> Records for the task

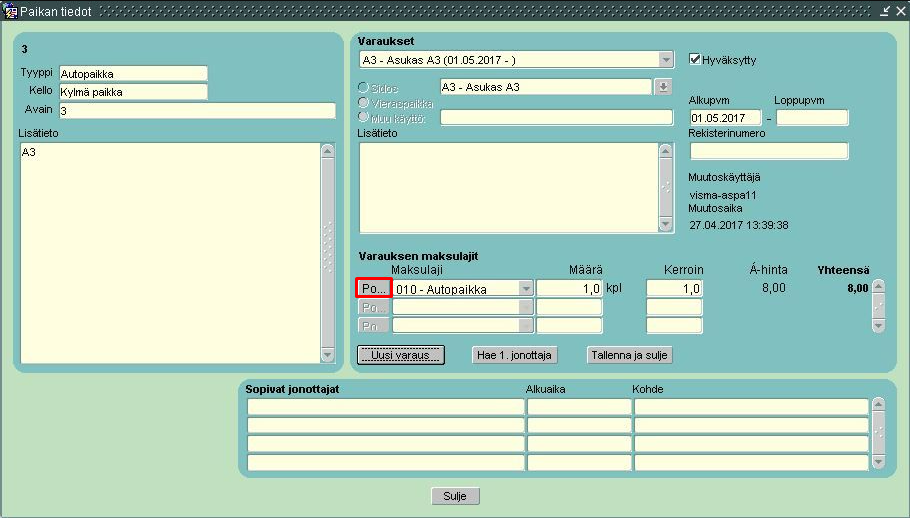Click the list-of-values arrow beside Asukas A3 field

point(663,87)
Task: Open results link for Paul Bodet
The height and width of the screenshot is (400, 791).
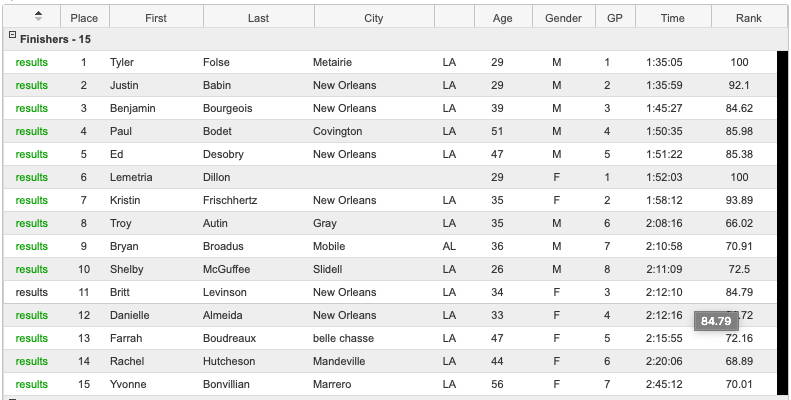Action: click(x=32, y=132)
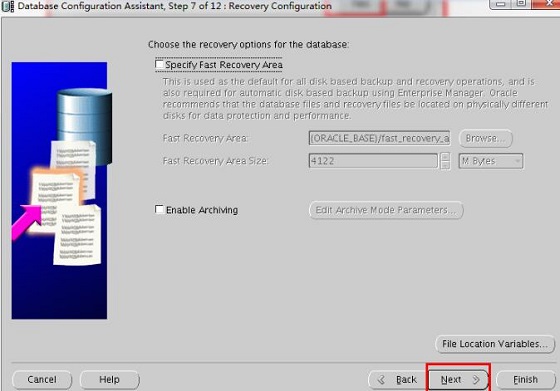Close the Database Configuration Assistant window

[x=546, y=4]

> What is needed
Please copy only the lines from the one that contains "Task: Open results link for Paul Bodet" through the last line of the records, exactly, and keep every picture out of the copy.

> Response to this exercise
Task: Open results link for Paul Bodet
The height and width of the screenshot is (400, 791).
Action: click(x=32, y=132)
Close the Database Configuration Assistant window

[x=546, y=4]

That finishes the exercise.